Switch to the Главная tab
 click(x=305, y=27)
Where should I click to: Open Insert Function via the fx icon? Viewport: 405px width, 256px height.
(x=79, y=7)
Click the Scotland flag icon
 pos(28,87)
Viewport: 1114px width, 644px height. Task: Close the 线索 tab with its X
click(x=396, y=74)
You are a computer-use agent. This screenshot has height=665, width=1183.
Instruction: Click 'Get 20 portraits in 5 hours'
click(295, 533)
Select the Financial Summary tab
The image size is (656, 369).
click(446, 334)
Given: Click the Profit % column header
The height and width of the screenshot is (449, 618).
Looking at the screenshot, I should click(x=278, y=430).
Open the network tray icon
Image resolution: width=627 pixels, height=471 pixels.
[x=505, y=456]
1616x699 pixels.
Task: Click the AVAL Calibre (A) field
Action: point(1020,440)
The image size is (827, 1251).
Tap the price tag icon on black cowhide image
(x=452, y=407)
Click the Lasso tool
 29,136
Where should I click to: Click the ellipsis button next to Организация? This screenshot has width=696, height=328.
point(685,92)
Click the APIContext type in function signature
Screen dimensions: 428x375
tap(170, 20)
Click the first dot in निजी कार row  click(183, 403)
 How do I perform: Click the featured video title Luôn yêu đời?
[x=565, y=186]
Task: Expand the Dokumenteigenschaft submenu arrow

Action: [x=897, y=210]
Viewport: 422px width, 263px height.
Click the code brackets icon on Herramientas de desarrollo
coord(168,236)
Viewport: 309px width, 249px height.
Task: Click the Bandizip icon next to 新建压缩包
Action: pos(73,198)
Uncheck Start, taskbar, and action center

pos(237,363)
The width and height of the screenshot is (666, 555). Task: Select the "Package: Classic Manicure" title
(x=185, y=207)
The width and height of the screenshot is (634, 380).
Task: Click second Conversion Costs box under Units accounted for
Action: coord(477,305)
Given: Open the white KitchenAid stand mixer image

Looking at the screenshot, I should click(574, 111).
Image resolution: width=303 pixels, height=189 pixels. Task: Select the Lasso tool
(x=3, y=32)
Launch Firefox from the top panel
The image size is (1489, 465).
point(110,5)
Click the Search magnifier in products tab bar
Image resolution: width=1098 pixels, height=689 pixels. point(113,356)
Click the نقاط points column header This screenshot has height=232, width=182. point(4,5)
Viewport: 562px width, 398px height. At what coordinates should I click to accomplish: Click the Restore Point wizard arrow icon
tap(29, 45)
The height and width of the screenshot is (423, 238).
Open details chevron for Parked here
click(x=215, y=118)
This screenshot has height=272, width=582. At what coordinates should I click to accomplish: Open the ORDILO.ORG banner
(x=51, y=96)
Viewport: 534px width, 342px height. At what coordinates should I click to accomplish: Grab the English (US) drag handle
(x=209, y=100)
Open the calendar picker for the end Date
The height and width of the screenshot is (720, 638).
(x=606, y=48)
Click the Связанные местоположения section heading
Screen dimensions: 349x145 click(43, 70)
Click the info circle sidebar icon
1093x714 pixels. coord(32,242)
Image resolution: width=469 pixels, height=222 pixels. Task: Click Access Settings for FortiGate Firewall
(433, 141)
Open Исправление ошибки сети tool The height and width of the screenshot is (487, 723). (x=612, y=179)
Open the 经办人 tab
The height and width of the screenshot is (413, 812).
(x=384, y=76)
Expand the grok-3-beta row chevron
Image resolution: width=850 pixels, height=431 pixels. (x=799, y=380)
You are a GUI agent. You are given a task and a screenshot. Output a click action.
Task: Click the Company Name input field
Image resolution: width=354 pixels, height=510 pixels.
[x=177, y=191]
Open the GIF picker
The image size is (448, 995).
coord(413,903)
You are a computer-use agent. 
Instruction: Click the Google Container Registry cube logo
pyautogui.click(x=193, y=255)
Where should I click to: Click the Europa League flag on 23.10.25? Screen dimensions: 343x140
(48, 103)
* * * * * * * * *
> [Aim of the task]: With the records above in view, retype each one exactly.

> [Written response]:
Switch to the Главная tab
 click(x=305, y=27)
Where should I click to: Open Insert Function via the fx icon? Viewport: 405px width, 256px height.
(x=79, y=7)
Click the Scotland flag icon
 pos(28,87)
Viewport: 1114px width, 644px height. Task: Close the 线索 tab with its X
click(x=396, y=74)
You are a computer-use agent. This screenshot has height=665, width=1183.
Instruction: Click 'Get 20 portraits in 5 hours'
click(295, 533)
Select the Financial Summary tab
The image size is (656, 369).
click(446, 334)
Given: Click the Profit % column header
The height and width of the screenshot is (449, 618).
Looking at the screenshot, I should click(x=278, y=430).
Open the network tray icon
Image resolution: width=627 pixels, height=471 pixels.
[x=505, y=456]
1616x699 pixels.
Task: Click the AVAL Calibre (A) field
Action: point(1020,440)
The image size is (827, 1251).
Tap the price tag icon on black cowhide image
(x=452, y=407)
Click the Lasso tool
 29,136
Where should I click to: Click the ellipsis button next to Организация? This screenshot has width=696, height=328.
point(685,92)
Click the APIContext type in function signature
Screen dimensions: 428x375
tap(170, 20)
Click the first dot in निजी कार row  click(183, 403)
 How do I perform: Click the featured video title Luôn yêu đời?
[x=565, y=186]
Task: Expand the Dokumenteigenschaft submenu arrow

Action: [x=897, y=210]
Viewport: 422px width, 263px height.
Click the code brackets icon on Herramientas de desarrollo
coord(168,236)
Viewport: 309px width, 249px height.
Task: Click the Bandizip icon next to 新建压缩包
Action: pos(73,198)
Uncheck Start, taskbar, and action center

pos(237,363)
The width and height of the screenshot is (666, 555). Task: Select the "Package: Classic Manicure" title
(x=185, y=207)
The width and height of the screenshot is (634, 380).
Task: Click second Conversion Costs box under Units accounted for
Action: coord(477,305)
Given: Open the white KitchenAid stand mixer image

Looking at the screenshot, I should click(574, 111).
Image resolution: width=303 pixels, height=189 pixels. Task: Select the Lasso tool
(x=3, y=32)
Launch Firefox from the top panel
The image size is (1489, 465).
point(110,5)
Click the Search magnifier in products tab bar
Image resolution: width=1098 pixels, height=689 pixels. point(113,356)
Click the نقاط points column header This screenshot has height=232, width=182. point(4,5)
Viewport: 562px width, 398px height. At what coordinates should I click to accomplish: Click the Restore Point wizard arrow icon
tap(29, 45)
The height and width of the screenshot is (423, 238).
Open details chevron for Parked here
click(x=215, y=118)
This screenshot has height=272, width=582. At what coordinates should I click to accomplish: Open the ORDILO.ORG banner
(x=51, y=96)
Viewport: 534px width, 342px height. At what coordinates should I click to accomplish: Grab the English (US) drag handle
(x=209, y=100)
Open the calendar picker for the end Date
The height and width of the screenshot is (720, 638).
(x=606, y=48)
Click the Связанные местоположения section heading
Screen dimensions: 349x145 click(43, 70)
Click the info circle sidebar icon
1093x714 pixels. coord(32,242)
Image resolution: width=469 pixels, height=222 pixels. Task: Click Access Settings for FortiGate Firewall
(433, 141)
Open Исправление ошибки сети tool The height and width of the screenshot is (487, 723). (x=612, y=179)
Open the 经办人 tab
The height and width of the screenshot is (413, 812).
(x=384, y=76)
Expand the grok-3-beta row chevron
Image resolution: width=850 pixels, height=431 pixels. (x=799, y=380)
You are a GUI agent. You are given a task and a screenshot. Output a click action.
Task: Click the Company Name input field
Image resolution: width=354 pixels, height=510 pixels.
[x=177, y=191]
Open the GIF picker
The image size is (448, 995).
coord(413,903)
You are a computer-use agent. 
Instruction: Click the Google Container Registry cube logo
pyautogui.click(x=193, y=255)
Where should I click to: Click the Europa League flag on 23.10.25? Screen dimensions: 343x140
(48, 103)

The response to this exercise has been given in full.